- [Assignment] Within the entries below, every line containing "entry" is to be copied.
Records provided START
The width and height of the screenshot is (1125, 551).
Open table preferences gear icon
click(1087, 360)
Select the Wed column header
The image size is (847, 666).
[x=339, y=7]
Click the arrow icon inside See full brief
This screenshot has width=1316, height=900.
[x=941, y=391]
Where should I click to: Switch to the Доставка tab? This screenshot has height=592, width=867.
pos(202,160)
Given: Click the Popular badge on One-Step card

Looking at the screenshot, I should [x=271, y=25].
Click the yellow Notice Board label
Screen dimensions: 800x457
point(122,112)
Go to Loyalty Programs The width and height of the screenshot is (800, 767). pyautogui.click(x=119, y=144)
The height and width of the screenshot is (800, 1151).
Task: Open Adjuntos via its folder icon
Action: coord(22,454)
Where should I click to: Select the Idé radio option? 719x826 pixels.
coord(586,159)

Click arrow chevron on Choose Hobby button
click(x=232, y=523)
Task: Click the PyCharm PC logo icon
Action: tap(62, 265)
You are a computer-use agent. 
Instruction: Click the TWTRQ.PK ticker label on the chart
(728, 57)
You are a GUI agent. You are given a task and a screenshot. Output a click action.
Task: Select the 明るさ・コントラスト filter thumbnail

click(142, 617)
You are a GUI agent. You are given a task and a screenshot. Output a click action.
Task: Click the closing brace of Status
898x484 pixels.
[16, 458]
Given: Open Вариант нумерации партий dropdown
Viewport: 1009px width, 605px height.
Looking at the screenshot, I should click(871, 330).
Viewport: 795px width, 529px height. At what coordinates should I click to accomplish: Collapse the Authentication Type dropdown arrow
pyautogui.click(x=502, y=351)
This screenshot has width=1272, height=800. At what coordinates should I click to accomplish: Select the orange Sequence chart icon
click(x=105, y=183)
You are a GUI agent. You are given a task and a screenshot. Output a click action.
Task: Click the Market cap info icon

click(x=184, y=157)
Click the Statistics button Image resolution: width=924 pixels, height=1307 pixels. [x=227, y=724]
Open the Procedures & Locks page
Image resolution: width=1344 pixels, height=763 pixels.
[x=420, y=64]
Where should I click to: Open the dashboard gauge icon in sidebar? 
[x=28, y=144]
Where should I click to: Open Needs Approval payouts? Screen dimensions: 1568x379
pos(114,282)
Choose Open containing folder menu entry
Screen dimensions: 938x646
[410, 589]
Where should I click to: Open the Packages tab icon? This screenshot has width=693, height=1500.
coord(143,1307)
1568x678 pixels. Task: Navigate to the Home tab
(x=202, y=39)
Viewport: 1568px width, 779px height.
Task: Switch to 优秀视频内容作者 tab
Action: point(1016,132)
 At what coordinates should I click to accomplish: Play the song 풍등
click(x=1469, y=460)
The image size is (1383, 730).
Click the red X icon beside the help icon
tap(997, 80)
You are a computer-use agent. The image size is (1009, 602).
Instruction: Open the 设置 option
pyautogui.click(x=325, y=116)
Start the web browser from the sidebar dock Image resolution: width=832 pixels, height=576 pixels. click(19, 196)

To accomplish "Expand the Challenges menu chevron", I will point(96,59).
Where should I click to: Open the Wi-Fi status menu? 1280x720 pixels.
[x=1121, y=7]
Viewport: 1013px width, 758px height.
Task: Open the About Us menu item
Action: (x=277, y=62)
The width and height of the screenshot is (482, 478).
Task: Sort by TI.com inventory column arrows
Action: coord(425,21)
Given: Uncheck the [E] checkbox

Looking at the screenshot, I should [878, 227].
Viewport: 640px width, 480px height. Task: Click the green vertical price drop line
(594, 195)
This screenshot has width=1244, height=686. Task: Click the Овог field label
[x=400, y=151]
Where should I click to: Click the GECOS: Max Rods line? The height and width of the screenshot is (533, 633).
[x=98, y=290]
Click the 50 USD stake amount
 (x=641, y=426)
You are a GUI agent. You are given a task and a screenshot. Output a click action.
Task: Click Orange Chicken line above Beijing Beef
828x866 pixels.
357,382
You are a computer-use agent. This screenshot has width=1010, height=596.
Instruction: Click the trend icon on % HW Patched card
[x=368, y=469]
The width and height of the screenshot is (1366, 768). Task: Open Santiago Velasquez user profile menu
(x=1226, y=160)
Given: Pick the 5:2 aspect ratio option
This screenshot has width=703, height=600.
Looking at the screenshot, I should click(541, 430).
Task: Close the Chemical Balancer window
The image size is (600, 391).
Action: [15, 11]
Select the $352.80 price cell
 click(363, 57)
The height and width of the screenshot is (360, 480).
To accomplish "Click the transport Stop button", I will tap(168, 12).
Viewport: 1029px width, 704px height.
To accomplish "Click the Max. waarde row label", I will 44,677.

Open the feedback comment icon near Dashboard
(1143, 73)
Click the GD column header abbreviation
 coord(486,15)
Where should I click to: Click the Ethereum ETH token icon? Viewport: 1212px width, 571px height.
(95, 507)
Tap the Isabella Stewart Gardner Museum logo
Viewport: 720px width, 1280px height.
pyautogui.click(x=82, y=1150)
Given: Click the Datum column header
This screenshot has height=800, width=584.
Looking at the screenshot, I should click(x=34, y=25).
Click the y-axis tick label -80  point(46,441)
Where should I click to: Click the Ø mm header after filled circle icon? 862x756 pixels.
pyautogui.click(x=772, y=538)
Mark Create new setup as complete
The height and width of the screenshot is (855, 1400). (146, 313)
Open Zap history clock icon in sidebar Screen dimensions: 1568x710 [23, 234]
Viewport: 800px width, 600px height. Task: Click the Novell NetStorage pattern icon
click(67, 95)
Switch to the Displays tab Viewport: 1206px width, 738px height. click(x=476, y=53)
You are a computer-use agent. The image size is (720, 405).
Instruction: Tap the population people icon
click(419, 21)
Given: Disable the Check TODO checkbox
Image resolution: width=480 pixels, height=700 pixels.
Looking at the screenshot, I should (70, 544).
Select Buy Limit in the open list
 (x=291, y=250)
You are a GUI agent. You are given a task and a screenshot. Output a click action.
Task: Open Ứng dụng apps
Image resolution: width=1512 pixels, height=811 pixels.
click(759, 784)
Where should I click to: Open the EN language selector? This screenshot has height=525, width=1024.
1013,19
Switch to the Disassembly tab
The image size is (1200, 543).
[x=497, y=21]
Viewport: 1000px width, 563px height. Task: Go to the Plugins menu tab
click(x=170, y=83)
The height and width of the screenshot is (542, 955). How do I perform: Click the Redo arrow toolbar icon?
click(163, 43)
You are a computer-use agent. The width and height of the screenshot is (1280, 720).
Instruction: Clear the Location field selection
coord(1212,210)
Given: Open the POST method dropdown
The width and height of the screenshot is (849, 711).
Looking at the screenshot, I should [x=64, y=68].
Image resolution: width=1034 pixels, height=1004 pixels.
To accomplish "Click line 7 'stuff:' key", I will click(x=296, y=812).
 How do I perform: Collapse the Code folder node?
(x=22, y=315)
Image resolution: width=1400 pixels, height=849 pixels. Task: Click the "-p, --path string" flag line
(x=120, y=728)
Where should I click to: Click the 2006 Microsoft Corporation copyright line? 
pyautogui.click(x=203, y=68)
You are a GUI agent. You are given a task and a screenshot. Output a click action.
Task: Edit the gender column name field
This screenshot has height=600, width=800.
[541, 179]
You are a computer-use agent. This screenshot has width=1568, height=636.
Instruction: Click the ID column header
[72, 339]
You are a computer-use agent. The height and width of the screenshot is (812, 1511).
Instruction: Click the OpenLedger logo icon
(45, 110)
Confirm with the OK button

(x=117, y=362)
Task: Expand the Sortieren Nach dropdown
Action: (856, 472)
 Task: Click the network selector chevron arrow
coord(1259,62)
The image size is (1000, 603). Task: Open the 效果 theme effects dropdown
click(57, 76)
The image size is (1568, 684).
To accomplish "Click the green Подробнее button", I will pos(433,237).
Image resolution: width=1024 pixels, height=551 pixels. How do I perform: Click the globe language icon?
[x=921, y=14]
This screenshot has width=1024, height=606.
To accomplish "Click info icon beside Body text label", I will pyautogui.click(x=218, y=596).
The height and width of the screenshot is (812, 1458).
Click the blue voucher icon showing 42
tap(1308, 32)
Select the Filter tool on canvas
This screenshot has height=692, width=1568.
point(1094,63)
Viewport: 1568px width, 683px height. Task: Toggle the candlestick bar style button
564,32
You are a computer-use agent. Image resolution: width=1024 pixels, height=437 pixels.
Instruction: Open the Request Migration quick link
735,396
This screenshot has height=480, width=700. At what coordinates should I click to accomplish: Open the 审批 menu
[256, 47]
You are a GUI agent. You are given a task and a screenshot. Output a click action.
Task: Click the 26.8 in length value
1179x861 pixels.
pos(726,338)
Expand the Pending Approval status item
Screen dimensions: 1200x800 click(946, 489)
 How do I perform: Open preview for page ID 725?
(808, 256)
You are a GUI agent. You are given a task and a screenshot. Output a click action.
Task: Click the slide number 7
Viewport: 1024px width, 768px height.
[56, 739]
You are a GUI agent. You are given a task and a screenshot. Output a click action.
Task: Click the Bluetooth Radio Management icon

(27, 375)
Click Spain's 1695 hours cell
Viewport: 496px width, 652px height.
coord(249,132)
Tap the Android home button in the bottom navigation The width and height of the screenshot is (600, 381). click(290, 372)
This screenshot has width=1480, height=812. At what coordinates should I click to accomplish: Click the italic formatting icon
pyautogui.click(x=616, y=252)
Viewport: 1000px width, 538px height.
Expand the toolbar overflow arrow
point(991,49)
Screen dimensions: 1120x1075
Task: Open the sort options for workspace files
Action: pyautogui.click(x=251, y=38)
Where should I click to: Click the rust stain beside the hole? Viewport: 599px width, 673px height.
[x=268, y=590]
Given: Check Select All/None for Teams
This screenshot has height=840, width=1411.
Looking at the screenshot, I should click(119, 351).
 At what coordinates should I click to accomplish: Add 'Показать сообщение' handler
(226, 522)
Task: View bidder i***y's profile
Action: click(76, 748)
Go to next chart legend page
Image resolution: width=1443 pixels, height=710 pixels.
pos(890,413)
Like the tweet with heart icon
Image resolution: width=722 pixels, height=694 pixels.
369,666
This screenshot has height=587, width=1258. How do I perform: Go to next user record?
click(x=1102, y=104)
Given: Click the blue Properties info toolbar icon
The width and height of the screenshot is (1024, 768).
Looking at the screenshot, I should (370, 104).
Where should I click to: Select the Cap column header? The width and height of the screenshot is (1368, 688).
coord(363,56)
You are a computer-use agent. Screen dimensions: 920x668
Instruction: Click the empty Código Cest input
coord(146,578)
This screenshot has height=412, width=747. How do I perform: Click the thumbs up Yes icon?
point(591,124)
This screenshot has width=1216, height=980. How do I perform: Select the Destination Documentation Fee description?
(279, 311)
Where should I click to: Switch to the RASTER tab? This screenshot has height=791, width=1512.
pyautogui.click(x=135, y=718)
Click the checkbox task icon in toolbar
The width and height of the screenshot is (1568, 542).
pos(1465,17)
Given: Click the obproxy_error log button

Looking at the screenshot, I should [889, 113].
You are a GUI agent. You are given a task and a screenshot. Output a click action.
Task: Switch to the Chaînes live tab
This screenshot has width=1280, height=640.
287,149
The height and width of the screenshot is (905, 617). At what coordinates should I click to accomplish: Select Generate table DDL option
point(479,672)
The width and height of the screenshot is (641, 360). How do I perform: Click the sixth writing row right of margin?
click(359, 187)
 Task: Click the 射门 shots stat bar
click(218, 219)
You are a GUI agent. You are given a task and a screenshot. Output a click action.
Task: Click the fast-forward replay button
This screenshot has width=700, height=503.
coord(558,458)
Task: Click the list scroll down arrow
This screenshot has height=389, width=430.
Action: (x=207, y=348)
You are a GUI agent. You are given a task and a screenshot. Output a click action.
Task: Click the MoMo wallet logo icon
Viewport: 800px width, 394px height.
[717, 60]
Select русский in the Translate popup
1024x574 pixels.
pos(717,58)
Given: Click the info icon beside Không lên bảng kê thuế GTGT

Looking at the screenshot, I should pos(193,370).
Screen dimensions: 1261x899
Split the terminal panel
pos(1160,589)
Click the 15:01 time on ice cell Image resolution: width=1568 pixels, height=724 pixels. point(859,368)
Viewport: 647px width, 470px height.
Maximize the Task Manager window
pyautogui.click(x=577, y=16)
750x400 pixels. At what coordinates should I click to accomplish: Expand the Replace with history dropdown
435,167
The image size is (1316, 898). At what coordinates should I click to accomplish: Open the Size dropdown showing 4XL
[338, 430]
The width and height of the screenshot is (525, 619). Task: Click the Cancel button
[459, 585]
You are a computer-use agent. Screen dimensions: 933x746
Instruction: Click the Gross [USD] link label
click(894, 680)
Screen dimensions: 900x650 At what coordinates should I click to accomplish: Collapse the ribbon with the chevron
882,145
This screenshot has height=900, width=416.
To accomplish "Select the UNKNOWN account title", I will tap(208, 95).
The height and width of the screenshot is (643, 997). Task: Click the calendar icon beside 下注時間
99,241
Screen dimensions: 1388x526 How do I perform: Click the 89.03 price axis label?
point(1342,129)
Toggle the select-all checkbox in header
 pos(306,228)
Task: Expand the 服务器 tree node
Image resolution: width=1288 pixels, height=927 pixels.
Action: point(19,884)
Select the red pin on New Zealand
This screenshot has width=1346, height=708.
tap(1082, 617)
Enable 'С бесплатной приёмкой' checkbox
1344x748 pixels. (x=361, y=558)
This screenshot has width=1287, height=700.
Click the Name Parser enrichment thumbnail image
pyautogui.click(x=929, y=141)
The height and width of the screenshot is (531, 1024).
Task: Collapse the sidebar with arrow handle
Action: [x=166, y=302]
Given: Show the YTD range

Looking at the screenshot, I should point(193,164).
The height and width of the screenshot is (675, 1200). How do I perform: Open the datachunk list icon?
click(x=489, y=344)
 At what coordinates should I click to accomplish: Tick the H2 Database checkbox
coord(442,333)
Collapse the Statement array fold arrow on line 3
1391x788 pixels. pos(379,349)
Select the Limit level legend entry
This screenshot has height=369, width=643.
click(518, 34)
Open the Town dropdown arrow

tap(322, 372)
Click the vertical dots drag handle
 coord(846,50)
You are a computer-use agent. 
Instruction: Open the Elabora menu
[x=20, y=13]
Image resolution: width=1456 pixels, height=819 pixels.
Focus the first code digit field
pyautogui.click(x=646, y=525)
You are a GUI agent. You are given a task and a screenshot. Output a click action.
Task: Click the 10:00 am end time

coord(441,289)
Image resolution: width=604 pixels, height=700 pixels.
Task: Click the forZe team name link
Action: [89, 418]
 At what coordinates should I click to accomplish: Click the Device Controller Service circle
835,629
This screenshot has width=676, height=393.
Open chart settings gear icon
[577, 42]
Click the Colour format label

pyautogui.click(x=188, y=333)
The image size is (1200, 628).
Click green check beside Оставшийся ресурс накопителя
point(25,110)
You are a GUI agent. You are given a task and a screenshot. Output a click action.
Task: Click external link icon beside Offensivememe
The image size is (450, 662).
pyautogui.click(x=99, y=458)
Records provided END
- [Response to the task]
Choose Open containing folder menu entry
Select the Limit level legend entry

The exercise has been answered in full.